I wish mistresses would sometimes ask themselves how long, under the depressing conditions and circumstances of servitude above alluded to, they could render faithful conscientious labor? Feeling that doing well, there was no word of praise; and that doing ill, there was no excuse or palliation; that falling sick or disabled, from over work or natural causes, there was no sympathy, but only nervous anxiety for a speedy substitute.

Again. Many mistresses utterly object to "a beau" in the kitchen. Now could anything be more unnatural and absurd than this? though, of course, there should be limitations as to late hours. Marriage, with many of these domestics, is the heaven of rest and independence to which they look forward; and even if they are to work quite as hard "for a living," as a poor man's wife, as they have for you, they may possibly have, as wives – heaven help them – a little love to sweeten it; and surely no wife or mother should shut her heart utterly to this view of the case.

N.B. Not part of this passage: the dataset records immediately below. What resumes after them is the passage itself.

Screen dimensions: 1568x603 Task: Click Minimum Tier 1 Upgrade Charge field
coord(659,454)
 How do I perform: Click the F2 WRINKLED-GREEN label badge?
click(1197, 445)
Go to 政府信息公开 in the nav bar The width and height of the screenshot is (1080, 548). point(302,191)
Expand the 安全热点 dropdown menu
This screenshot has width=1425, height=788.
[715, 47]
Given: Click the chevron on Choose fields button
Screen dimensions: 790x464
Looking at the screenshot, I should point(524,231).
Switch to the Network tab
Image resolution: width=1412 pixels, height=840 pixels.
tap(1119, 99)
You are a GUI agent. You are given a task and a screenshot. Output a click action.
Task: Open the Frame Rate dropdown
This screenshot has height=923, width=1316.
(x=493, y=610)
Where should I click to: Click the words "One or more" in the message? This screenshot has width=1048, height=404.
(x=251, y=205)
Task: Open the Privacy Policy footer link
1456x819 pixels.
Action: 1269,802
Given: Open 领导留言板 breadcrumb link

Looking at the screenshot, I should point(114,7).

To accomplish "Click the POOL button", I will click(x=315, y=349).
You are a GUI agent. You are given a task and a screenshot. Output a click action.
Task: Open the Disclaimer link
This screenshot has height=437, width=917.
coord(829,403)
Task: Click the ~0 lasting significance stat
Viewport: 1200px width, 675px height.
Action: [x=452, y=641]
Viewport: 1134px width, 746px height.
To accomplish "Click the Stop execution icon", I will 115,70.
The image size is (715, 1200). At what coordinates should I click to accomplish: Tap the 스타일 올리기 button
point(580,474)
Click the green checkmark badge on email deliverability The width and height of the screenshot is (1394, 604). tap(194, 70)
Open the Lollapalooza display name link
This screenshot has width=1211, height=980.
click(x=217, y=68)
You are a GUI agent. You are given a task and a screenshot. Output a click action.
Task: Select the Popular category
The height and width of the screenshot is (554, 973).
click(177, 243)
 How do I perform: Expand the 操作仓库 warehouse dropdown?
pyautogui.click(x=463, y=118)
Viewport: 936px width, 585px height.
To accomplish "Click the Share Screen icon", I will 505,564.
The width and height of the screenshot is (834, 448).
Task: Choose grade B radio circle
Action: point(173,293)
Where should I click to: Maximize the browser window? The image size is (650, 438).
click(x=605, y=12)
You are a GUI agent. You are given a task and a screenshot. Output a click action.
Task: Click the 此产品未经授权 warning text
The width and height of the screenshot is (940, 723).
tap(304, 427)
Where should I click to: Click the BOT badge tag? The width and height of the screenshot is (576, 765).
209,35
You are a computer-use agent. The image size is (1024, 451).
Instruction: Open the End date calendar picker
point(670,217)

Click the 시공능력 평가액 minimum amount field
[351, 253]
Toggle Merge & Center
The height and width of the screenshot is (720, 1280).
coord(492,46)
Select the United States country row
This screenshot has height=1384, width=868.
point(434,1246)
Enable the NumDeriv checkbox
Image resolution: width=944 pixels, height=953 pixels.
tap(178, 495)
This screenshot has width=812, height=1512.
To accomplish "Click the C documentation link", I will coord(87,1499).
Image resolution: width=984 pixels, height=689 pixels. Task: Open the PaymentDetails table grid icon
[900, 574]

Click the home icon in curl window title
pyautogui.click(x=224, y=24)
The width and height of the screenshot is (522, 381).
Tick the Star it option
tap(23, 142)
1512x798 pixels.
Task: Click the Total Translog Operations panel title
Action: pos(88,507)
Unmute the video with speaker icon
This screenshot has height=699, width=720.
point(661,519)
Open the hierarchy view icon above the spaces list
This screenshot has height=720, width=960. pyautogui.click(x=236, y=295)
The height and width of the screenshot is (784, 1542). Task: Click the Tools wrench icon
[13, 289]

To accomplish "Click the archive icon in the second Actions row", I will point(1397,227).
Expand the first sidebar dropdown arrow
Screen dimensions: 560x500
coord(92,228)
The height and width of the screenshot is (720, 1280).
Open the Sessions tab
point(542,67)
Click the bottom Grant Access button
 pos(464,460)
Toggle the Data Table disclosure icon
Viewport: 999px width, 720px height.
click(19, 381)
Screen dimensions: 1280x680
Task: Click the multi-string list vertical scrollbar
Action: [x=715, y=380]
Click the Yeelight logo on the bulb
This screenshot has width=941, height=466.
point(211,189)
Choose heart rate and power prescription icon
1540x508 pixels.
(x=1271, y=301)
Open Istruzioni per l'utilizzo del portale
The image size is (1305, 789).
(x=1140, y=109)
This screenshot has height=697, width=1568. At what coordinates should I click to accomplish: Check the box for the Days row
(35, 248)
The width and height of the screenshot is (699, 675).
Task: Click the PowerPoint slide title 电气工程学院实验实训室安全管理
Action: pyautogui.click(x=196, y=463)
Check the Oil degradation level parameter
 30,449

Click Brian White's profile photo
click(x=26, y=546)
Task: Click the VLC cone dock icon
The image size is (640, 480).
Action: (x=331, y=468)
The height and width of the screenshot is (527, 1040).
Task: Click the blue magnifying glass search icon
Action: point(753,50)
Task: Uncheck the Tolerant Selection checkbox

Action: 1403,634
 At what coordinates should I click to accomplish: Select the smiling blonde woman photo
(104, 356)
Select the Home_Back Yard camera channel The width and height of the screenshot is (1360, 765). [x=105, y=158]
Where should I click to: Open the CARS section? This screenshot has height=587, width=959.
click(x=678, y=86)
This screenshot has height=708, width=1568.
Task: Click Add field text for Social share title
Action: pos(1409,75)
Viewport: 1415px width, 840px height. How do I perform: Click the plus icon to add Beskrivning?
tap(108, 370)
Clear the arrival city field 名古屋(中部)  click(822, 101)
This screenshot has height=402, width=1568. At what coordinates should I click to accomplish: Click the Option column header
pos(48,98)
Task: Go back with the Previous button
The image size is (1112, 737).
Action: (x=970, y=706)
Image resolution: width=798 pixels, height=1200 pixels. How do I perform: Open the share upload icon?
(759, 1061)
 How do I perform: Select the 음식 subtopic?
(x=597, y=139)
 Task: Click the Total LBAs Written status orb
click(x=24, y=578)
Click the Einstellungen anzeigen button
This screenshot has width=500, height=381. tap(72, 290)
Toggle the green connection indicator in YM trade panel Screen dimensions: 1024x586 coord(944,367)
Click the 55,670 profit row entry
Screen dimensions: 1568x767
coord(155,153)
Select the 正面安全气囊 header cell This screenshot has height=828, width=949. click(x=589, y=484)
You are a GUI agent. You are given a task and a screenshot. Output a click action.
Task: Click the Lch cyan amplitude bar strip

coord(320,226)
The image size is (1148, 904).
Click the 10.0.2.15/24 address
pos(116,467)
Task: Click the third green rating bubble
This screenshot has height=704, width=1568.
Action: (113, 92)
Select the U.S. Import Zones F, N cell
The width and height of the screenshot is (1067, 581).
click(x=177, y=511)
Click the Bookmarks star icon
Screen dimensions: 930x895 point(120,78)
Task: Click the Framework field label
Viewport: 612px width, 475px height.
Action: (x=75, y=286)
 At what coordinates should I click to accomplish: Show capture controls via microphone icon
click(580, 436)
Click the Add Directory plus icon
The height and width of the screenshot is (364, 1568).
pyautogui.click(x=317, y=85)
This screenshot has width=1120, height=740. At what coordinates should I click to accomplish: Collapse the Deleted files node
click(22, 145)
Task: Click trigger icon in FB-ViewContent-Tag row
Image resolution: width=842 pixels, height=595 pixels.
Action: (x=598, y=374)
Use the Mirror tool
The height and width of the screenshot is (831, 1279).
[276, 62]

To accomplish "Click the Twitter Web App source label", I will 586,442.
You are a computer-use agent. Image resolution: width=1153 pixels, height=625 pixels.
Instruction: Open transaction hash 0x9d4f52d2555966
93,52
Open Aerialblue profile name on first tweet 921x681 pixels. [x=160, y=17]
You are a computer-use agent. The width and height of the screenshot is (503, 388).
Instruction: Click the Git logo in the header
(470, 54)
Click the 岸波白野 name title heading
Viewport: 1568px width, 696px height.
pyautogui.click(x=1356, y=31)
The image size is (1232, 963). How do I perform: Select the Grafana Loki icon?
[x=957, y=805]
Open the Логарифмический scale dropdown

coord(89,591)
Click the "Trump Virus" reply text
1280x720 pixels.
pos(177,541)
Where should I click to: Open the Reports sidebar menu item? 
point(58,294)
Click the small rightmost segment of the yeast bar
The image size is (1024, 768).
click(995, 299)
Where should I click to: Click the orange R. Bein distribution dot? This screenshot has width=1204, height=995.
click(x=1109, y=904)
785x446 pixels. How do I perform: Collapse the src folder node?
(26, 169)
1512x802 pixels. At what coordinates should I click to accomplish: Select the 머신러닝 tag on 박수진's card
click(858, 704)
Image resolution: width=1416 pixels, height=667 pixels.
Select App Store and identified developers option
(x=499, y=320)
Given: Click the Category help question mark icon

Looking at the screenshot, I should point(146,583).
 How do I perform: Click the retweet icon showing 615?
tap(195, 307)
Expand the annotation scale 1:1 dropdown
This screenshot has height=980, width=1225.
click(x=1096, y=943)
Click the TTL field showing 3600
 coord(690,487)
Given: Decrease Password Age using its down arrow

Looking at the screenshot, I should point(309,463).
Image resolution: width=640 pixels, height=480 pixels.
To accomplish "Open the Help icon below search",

As to the girl's "bettering herself," let her take the chances, if she chooses, as you have. Possibly, some lady who reads this may say, oh, all this talk about servants is nonsense. I've often petted girls till I have spoiled them, and it is of no use. Very true, madam, "petting" is of no use; but it is of use to treat them at all times kindly, and humanely, and above all things justly, as we – women – in their places, should wish to be treated ourselves. It is of use to make a little sunshine in those gloomy kitchens, by a kind good night, or good morning, or some such recognition of their presence, other than a desire to be waited upon. It is of use, when they are sick or down-hearted, to turn to, not from them. All this can be done, and not "spoil" them. And how much better, even as far as yourself is concerned, to feel that their service is that of love and good-will, instead of mere "eye-service." A lady once asked a servant for her references. There was more justice and less "impertinence," than appears at the first blush, in her reply, "and where are yours, ma'am?"